The money will allow Spirit to expand advanced tooling, composite manufacturing and metal fabrication to support defense projects.

The defense money is a glimmer of good news at Spirit, battered by thousands of layoffs and furloughs related to the ongoing grounding of the Boeing 737 Max airliner and the international downturn in air travel caused by the coronavirus pandemic.

“Our growing work on defense programs has provided a measure of stability for the company,” said a statement by Duane Hopkins, president of Spirit’s Defense Fabrication Department.

Hopkins said the additional defense funding will “help retain employees with critical skills.”

The announcement of new money came on a day when the plant hosted some high-level visitors, including Sen. Jerry Moran and Rep. Ron Estes, who are pushing to bring more defense work to Wichita to mitigate the downturn in civilian aviation.

“It’s a goal of ours at Spirit and elsewhere in Wichita — Textron and others — that defense increases its volume and is a larger percentage of their work,” Moran said. “So that even when COVID is behind us . . . it would provide a greater level of stability for people who work in aerospace and aviation.”

Spirit CEO Tom Gentile said he was thankful for the effort to bring more defense work to Wichita.

It’s been a rough couple of years for Spirit, which once had 15,000 employees in Wichita.

That’s now just under 10,000, Gentile said.

“We’ve already shifted 430 people from our commercial work, which is obviously going to be less in the near future, to defense,” Gentile said. “With this additional (Department of Defense) money, we expect our work statement will grow and that will be able to lead us to transfer additional jobs . . . over to our defense work. And that will reduce the number of people who are laid off at Spirit.

As the country struggled under quarantine, stay-at-home orders and travel restrictions, air travel was down as much as 96 percent, Gentile said. That meant the airlines had far less money and no need for new planes.

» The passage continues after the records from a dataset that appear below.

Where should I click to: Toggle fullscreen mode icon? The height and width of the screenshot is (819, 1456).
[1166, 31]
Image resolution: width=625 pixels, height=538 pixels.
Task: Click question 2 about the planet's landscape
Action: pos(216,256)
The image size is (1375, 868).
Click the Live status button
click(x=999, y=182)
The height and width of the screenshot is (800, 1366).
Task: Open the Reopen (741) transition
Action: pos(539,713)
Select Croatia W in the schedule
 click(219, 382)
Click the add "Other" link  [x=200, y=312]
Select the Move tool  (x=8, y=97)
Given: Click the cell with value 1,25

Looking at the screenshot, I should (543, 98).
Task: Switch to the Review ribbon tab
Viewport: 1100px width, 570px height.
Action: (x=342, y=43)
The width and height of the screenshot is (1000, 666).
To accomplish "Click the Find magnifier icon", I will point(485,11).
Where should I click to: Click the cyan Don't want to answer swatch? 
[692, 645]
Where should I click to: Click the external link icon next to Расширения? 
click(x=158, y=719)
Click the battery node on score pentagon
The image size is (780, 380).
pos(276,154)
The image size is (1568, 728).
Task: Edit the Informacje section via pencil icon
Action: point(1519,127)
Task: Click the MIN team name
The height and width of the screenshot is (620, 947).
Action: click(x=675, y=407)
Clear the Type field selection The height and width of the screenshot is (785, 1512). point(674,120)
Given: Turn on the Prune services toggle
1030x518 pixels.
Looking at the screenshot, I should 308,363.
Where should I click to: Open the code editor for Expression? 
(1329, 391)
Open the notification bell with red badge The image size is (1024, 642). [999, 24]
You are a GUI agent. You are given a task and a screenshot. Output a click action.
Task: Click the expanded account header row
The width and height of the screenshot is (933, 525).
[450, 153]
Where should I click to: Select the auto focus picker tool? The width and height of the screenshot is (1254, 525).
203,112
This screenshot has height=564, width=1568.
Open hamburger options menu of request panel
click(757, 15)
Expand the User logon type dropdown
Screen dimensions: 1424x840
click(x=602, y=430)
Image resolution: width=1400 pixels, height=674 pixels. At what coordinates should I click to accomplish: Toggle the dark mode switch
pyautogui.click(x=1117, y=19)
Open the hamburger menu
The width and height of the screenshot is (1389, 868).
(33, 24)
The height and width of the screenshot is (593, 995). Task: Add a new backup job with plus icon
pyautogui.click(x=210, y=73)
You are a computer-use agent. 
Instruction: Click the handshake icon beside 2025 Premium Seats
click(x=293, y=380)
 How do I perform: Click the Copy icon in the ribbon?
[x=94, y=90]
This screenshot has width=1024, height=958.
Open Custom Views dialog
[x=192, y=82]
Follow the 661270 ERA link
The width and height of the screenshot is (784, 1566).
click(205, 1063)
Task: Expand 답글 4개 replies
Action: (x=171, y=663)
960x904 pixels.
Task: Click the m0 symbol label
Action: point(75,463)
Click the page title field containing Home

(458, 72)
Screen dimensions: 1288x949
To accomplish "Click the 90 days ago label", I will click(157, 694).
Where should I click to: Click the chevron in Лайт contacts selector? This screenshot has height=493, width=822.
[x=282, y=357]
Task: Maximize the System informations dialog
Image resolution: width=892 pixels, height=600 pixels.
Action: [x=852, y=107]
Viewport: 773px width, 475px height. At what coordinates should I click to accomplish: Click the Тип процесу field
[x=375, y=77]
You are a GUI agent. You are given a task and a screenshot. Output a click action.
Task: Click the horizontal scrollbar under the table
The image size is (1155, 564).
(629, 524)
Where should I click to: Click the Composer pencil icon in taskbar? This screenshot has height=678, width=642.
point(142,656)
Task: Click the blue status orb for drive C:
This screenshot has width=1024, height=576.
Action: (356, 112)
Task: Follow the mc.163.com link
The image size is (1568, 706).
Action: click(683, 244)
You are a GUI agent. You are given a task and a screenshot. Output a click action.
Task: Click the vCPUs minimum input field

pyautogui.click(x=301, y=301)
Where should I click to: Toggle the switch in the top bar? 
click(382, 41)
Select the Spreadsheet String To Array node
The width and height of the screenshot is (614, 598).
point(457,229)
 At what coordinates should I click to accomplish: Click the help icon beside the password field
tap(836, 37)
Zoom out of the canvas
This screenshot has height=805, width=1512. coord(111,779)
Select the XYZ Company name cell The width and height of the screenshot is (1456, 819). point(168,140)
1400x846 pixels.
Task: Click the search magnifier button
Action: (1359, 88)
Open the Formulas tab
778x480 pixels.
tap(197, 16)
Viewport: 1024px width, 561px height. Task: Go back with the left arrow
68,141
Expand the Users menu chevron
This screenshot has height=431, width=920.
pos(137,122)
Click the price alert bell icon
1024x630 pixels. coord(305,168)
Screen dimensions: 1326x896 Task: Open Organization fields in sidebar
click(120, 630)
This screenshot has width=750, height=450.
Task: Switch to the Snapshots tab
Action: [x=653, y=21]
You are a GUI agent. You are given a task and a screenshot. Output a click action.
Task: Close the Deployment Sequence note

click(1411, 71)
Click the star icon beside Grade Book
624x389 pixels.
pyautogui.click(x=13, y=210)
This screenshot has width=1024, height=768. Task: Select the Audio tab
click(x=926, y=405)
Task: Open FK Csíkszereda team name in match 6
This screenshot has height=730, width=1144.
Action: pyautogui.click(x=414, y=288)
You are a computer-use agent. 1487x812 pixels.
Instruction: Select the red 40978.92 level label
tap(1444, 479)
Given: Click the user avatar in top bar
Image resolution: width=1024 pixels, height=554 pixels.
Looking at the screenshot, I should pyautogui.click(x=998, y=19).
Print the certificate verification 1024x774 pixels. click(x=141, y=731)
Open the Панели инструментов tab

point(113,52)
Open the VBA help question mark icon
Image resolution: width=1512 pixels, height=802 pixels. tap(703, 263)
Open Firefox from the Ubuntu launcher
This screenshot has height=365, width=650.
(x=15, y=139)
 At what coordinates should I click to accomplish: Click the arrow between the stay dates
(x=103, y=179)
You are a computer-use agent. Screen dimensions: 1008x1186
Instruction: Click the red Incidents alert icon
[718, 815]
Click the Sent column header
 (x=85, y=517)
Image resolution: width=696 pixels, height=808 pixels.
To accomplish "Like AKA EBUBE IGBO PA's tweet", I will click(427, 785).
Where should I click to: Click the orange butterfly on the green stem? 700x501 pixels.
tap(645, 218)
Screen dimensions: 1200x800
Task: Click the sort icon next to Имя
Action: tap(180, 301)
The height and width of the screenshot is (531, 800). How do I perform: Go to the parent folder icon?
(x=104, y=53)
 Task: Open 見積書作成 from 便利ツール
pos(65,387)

“Out of the 26,000 aircraft that were in the commercial fleet, as many as 19,000 at any time were grounded,” Gentile said.

Moran and Estes led Air Force Secretary Barbara Barrett on a tour showing off Wichita’s aerospace manufacturing, research and operational capabilities with stops at Spirit, McConnell Air Force Base and the Wichita State University National Institute for Aviation Research.

They also took a nighttime ride on an Air Force K-46 tanker as it transferred fuel from plane to plane.

Gentile praised Moran and Sen. Mark Warner of Virginia for a bill to give more targeted relief to the aircraft industry through a job-sharing arrangement in which employees would stay on the assembly line with government back-filling a portion of their salaries.

Moran said although the jobs will be in Wichita, the effect will be felt much farther.

“Our country has a great level of interest in maintaining the manufacturing workforce,” he said. “We can’t afford to let the downs in the commercial sector . . . continue to have people — who are highly trained, who have experience — to be unemployed and move on to other careers, move out of aviation and aerospace.”